Top of Supplied entries
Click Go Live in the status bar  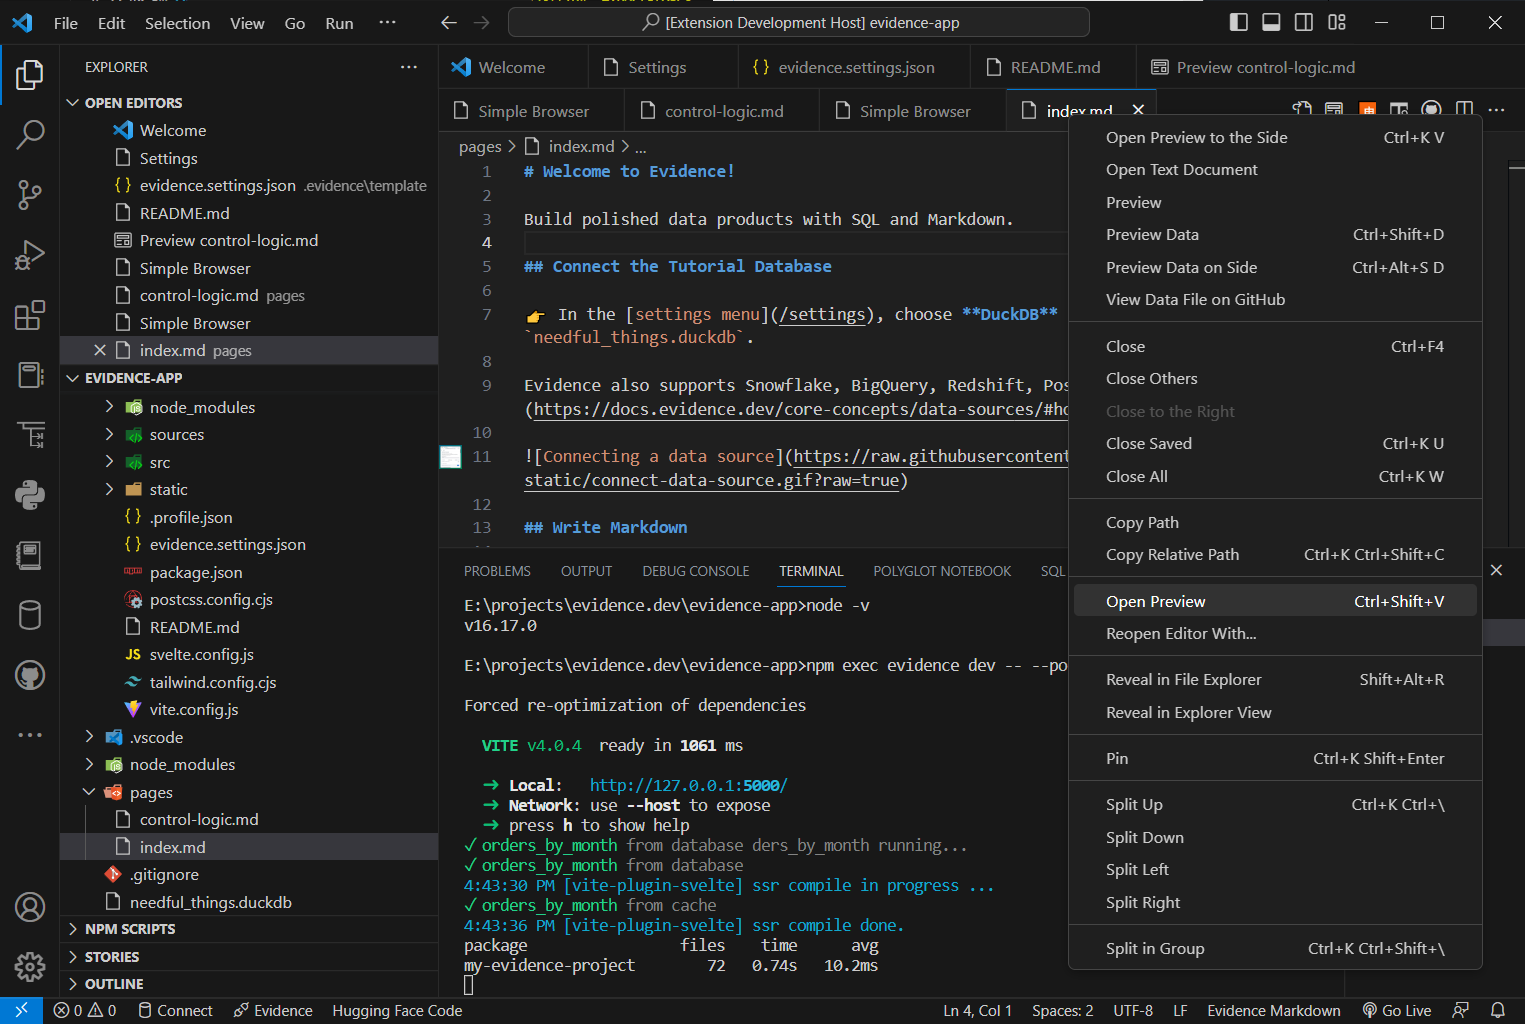(1397, 1010)
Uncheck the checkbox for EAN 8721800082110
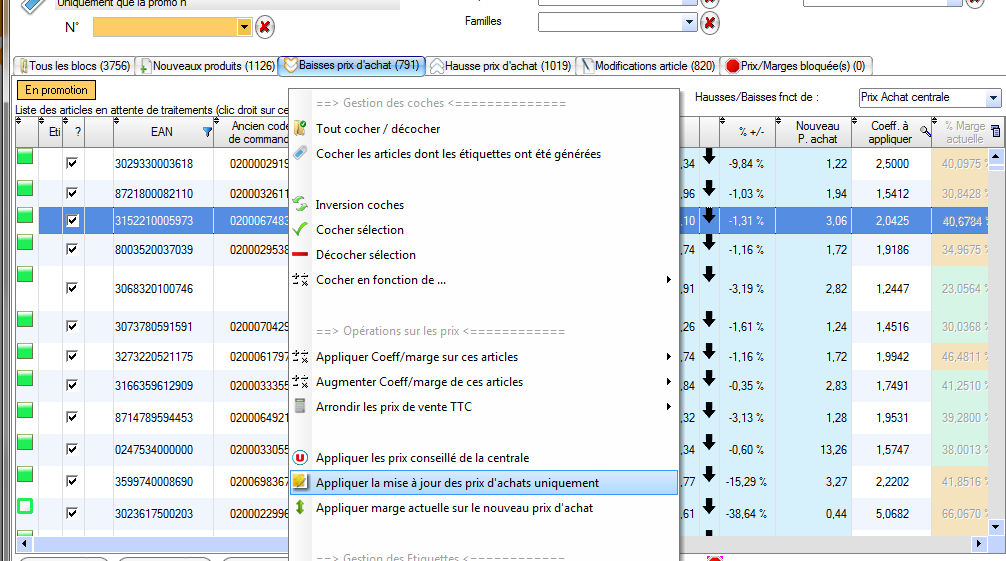1006x561 pixels. tap(72, 192)
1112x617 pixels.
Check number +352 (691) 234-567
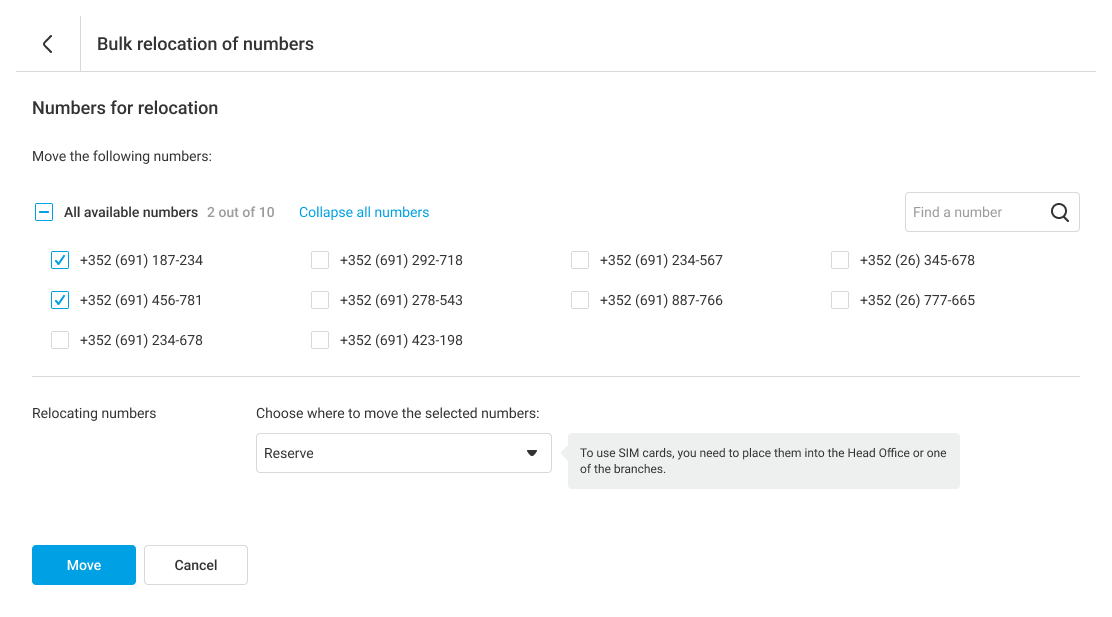(x=580, y=260)
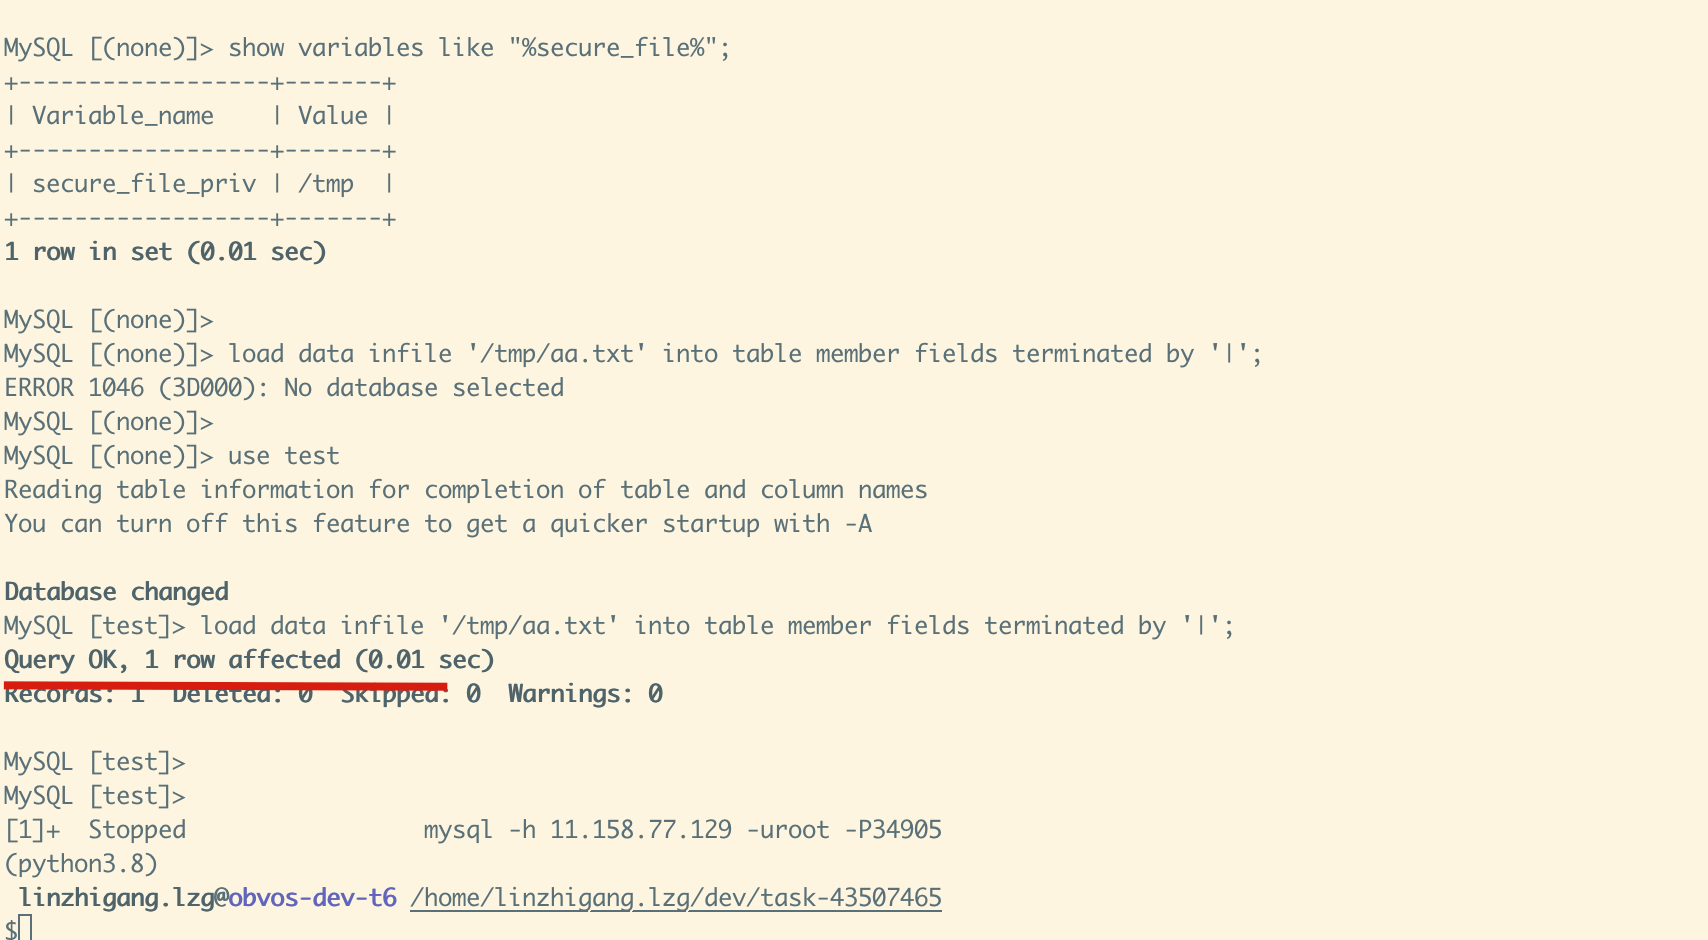Click the secure_file_priv variable name
Screen dimensions: 1708x940
pyautogui.click(x=144, y=184)
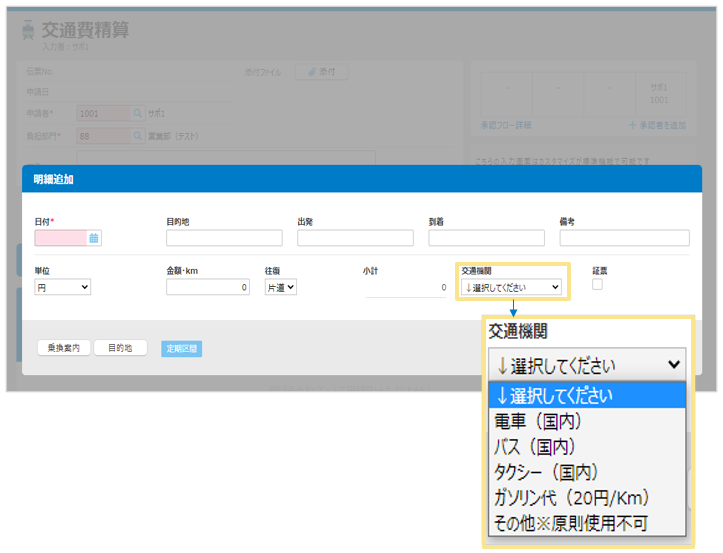Click the paperclip 添付 attachment button

pos(320,72)
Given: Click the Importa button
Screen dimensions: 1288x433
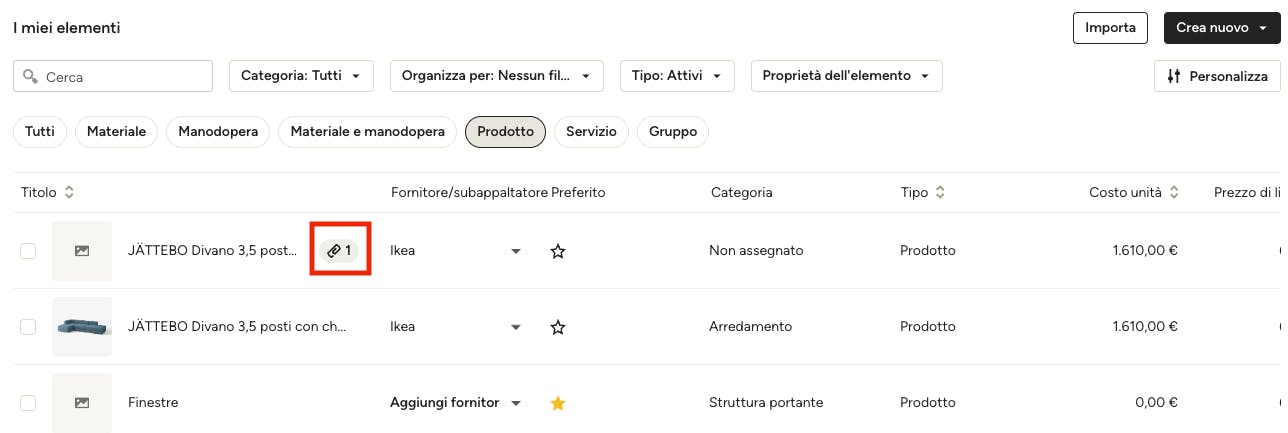Looking at the screenshot, I should [x=1110, y=28].
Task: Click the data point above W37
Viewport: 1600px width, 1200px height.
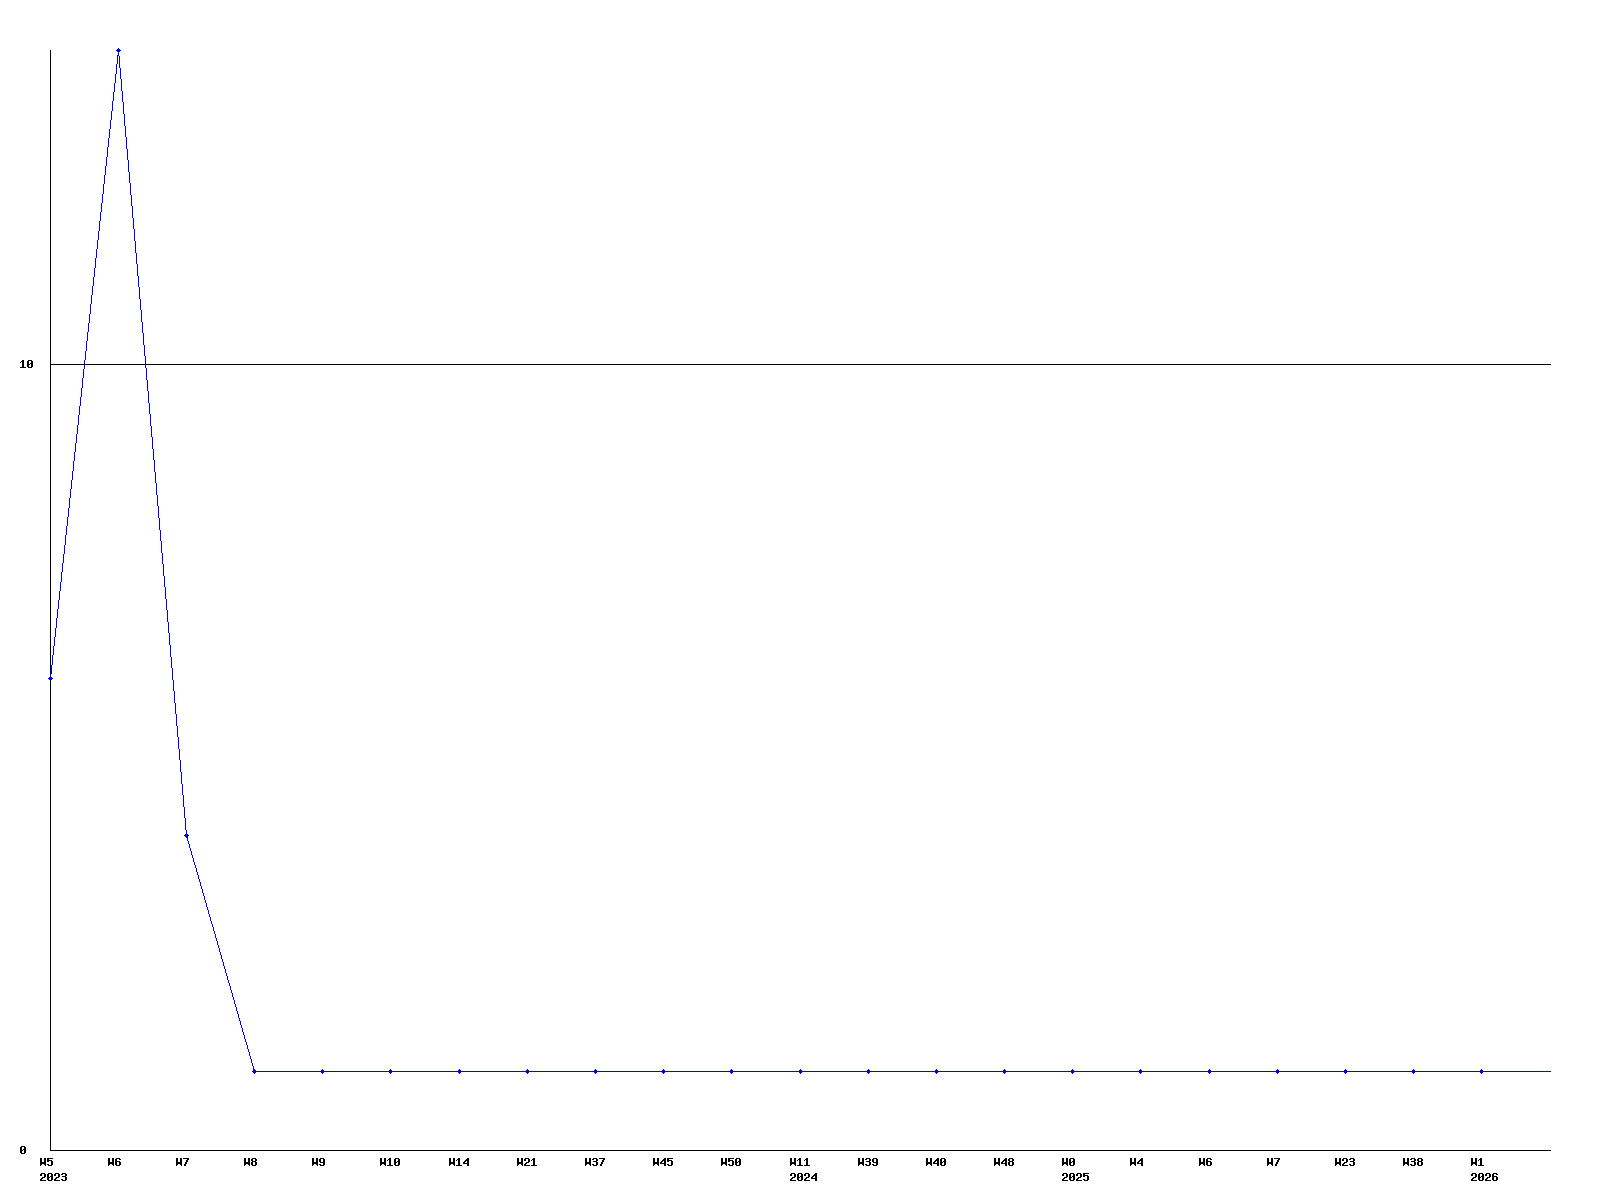Action: 595,1071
Bottom of Supplied entries
- **Work to complete**: Please set down exactly the lines from the one holding "Task: Click the data point above W37" through the last line of the entries, both ends included, and skip pictures.

- **Answer below**:
Task: Click the data point above W37
Viewport: 1600px width, 1200px height.
Action: 595,1071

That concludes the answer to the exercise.